The Deep Sadness of the Lion

I'm not certain that I will be able to finish the book I have most recently started--not because it is not good--the excerpt below pleads otherwise--but rather because it is so good that the deep sadness of it is difficult to bear for any length of time.  Perhaps that fades after this very early portion--I don't know.  But let me share a few lines with you:

from Beneath the Lion's Gaze
Maaza Mengiste

Then, without a word, she started clapping, her hands and feet moving her shoulders up and down. Like this. Now faster. Don't think, move the way your heart wants you to move, ignore the body. Let the muscles go. There is no room for anger in our dances, pretend you are water and flow over your own bones. His tears stopped, his attention focused on his movement. . . .

One day, Emaye, my mother, I will put water into my bones and dance until my heart obeys. Dawit spun, eyes wide open to take in the slowly darkening sun.
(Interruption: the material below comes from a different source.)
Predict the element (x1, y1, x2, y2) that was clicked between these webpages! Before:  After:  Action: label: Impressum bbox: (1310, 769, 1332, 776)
And add to it, this gorgeous observation:

There is this to know of dying: it comes in moonlight thick as cotton and carves silence into all thoughts.

This writing is fearfully, wonderfully strong and it is too easy to enter into the plight and the existence of the characters portrayed.  And if I do not do so, it will be my own fault, not the fault of the book.  And yet with something so strong, so powerfully written, there is much that is frightening about trying to enter--one makes oneself vulnerable in ways that many books do not demand.  And so one must ultimately decide whether or not one trusts the author enough to expose that vulnerability and go where she needs to go.  But with language like this it is hard not to follow.


  1. Steven - I have been looking forward to your comments on this novel, which sits next in the pile beside my desk. It sounds demanding.